At baseline, 47.5 and 57.0% of study subjects in the training and testing cohorts were obese (Table 1). The obesity prevalence was further increased to 58.0 and 63.0% during the follow‐up. The mean age was 40 for both training and testing cohorts. The two cohorts were comparable with regard to baseline HbA1c levels, nativity, years living in U.S., acculturation score, and sitting time.
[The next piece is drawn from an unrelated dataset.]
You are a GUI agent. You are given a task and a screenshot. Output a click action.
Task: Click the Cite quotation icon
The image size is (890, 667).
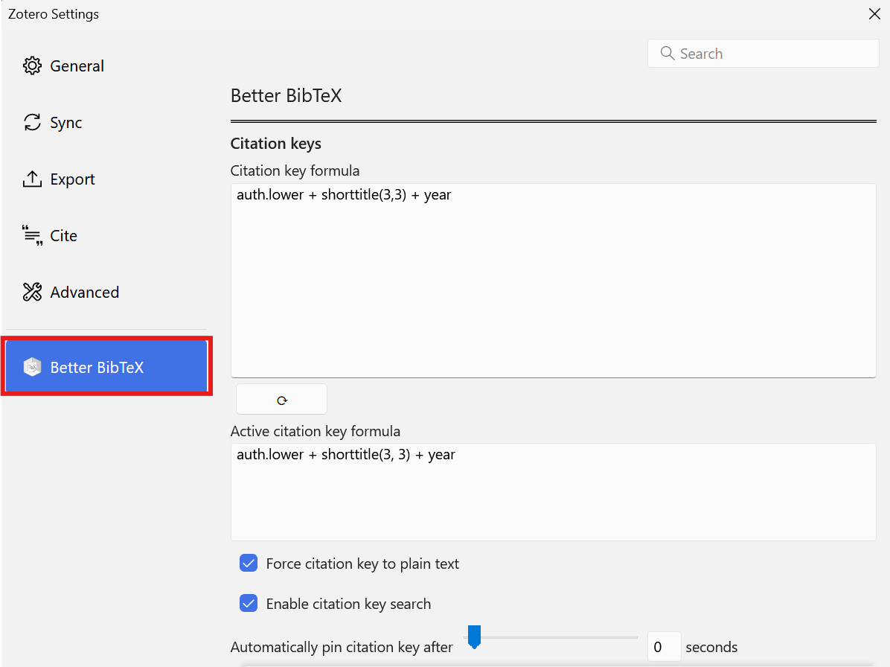pos(32,235)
However, study participants in the training cohort were less likely to have a sedentary lifestyle than those in the testing cohort (81.5 vs 88.0%).

Table 1.

Basic characteristics of study participants in the training and testing cohorts

Characteristics	Training (n = 200)	Testing (n = 100)
BMI at baseline, mean (SD)	30.6 (5.9)	31.5 (6.0)
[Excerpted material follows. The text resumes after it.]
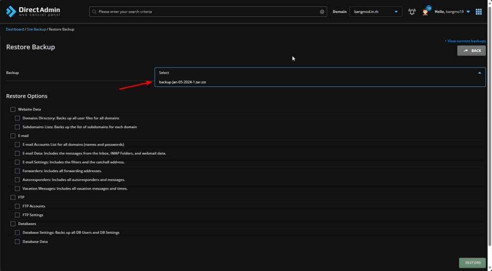Click the magnifier icon in search bar
The image size is (492, 271).
(x=94, y=12)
BMI category at baseline (kg/m²)
<25.0	32 (16.0%)	8 (8.0%)
25.0‐29.9	73 (36.5%)	35 (35.0%)
30.0‐34.9	54 (27.0%)	33 (33.0%)
35.0‐39.9	24 (12.0%)	14 (14.0%)
40.0 and above	17 (8.5%)	10 (10.0%)
BMI at follow‐up, mean (SD)	31.8 (6.0)	32.6 (5.6)
BMI category at last follow‐up
<25.0	16 (8.0%)	5 (5.0%)
25.0‐29.9	68 (34.0%)	32 (32.0%)
30.0‐34.9	67 (33.5%)	33 (33.0%)
35.0‐39.9	30 (15.0%)	22 (22.0%)
40.0 and above	19 (9.5%)	8 (8.0%)
HbA1C, mean (SD)	4.9 (0.83)	4.9 (0.44)
Follow‐up time (days)
mean (SD)	990 (450)	1459 (326)
median (range)	957 (229‐1825)	1481 (932‐1825)
Age at baseline
mean (SD)	40 (10.7)	40 (10.7)
median (range)	38 (20‐72)	38 (21‐69)
Nativity
U.S.	35 (17.5%)	13 (13.0%)
Mexico	165 (82.5%)	87 (87.0%)
Years living in U.S., mean (SD)	19.6 (13.9)	19.9 (14.0)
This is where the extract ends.